What the prosecutor said was essentially the Monty Python bit from Holy Grail: if she weighs as much as a duck, she must be a witch. BURN HER.

That the prosecutor doesn’t understand Spitler’s actions doesn’t mean Spitler is a witch – it just means the prosecutor is an uneducated villager.

What Spitler did is perfectly normal. Legitimate people do this sort of thing all the time. Engineers do this. Nerdy teenagers do this. I can teach you how to do it in a couple hours.

For example, that’s how the Google search engine came about. Before you do a search, Google must “index” the Internet. It does this by creating a script that download a complete copy of every website. If Spitler what did was some sort of evil witchcraft, then what Google does is even worse.

The precedent set by the CFAA case is to make all us engineers witches, making what we do illegal, purely because federal prosecutors don’t understand it.

Maybe there is a good reason to broadly the interpret the CFAA to cover Weev’s actions, but this snarky comment from the prosecutor isn’t it. It’s just torches and pitchfork reasoning, not valid legal theory. Weev is a controversial figure; his good will alone wouldn't bring out so many people in support. Likewise, most don't understand legal issues like venue. Instead, the thing that filled the courtroom with activists was precisely this rhetoric by prosecutors.

Predictions on the outcome

It’s impossible to say.

The judges seemed real keen on the venue argument. I suspect they’ll overturn the conviction based on that, forcing a retrial in another venue.

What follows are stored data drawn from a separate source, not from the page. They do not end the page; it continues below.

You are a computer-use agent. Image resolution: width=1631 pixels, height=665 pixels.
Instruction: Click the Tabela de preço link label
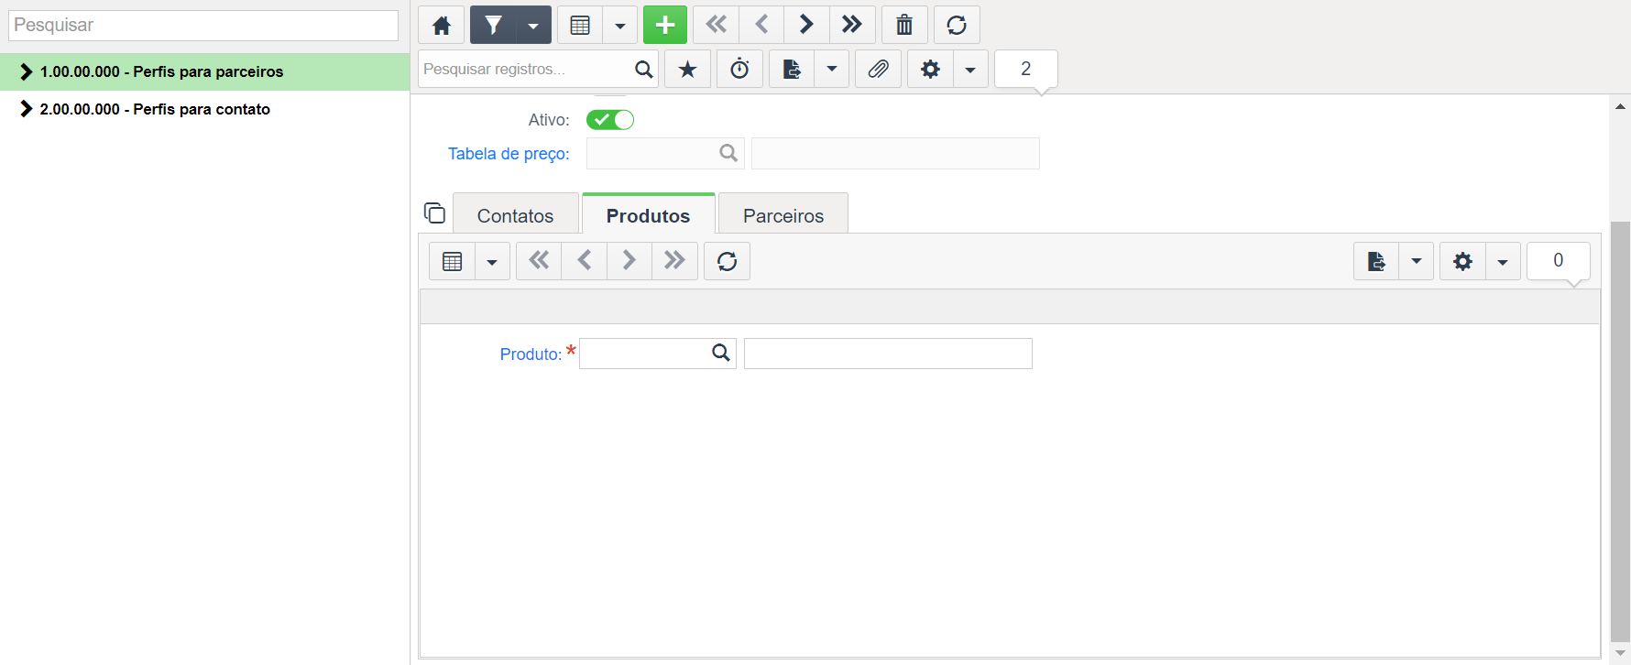pos(509,154)
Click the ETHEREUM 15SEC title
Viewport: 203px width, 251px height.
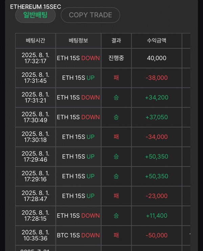pos(36,7)
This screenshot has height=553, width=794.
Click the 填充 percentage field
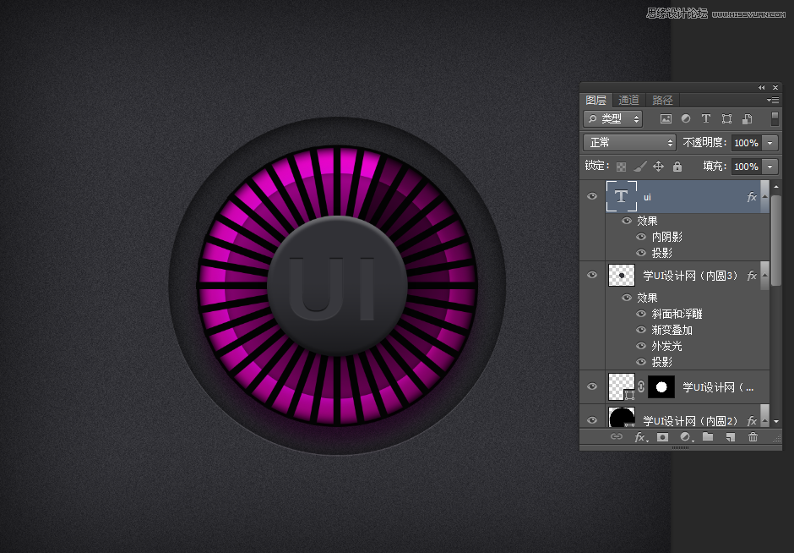(x=746, y=167)
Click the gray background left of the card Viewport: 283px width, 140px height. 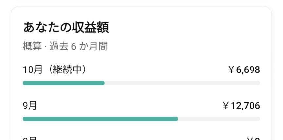pyautogui.click(x=6, y=72)
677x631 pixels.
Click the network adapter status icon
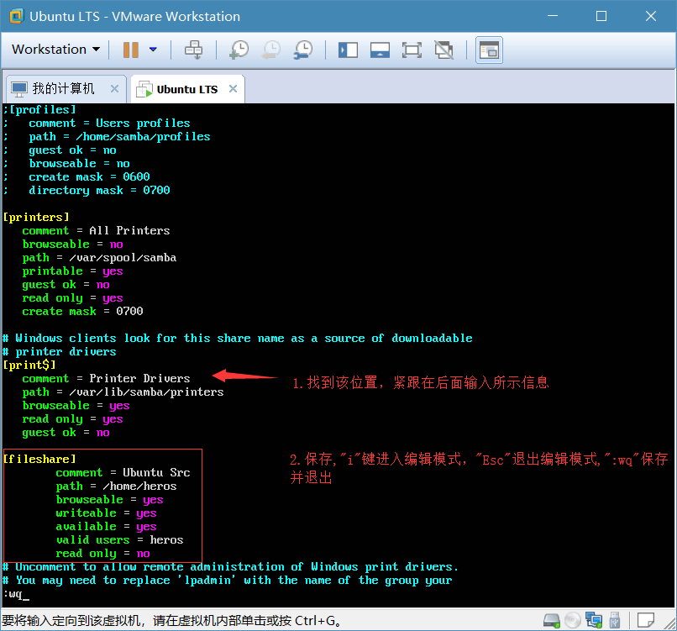pyautogui.click(x=594, y=621)
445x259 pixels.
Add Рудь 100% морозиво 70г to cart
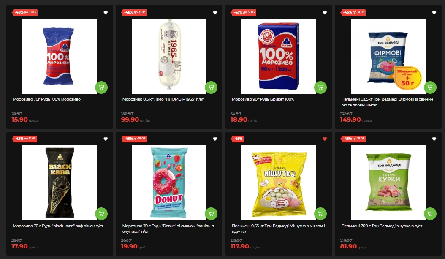click(x=101, y=87)
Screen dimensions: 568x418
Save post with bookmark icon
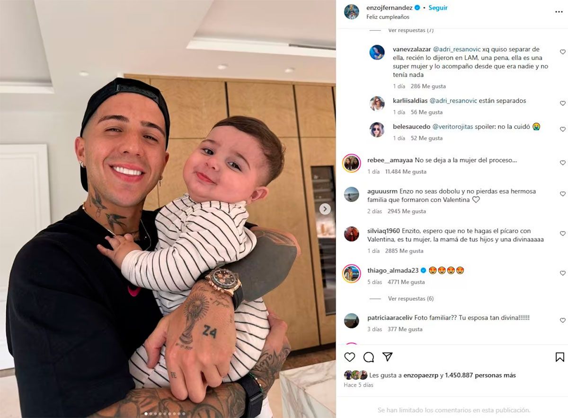click(560, 357)
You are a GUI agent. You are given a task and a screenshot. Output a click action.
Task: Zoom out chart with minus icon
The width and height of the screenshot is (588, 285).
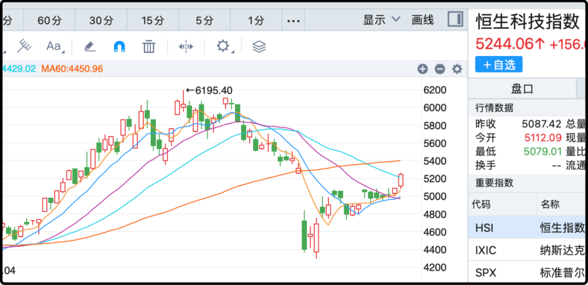(x=440, y=69)
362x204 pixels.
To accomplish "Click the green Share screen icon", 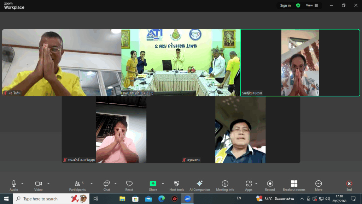I will click(153, 184).
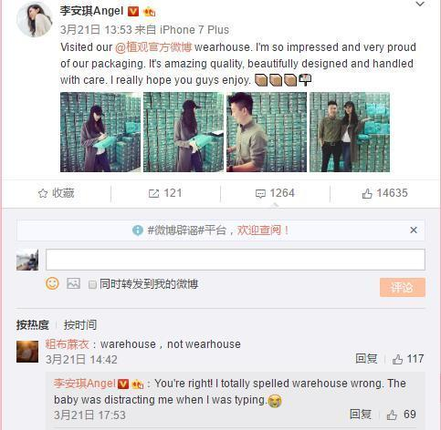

This may be good or bad for Weev, because it means different charges can be brought (e.g. to include drug offenses).

Regardless, it’d be an awesome ruling for the cybersec community, reducing the chance us colonists in cyberspace will get sent to Hawaii for trial.

As a final note, here's a theory: judges like the venue issue because it's law, not technology. If they can throw out the conviction based on venue, then they won't need to consider the CFAA issue, either "yes" or "no". That they understand legal code better than PERL code may nudge them toward that ruling. If they uphold venue, then they'll have to spend more time reading HTTP RFCs.

Update: After this appeal, there are only two more options. The first is that the Third District re-hears the appeal en banc with all the judges instead of the panel of three in this case. The second is that the Supreme Court might take up the case. Lawyers tell me the chance of either is remote.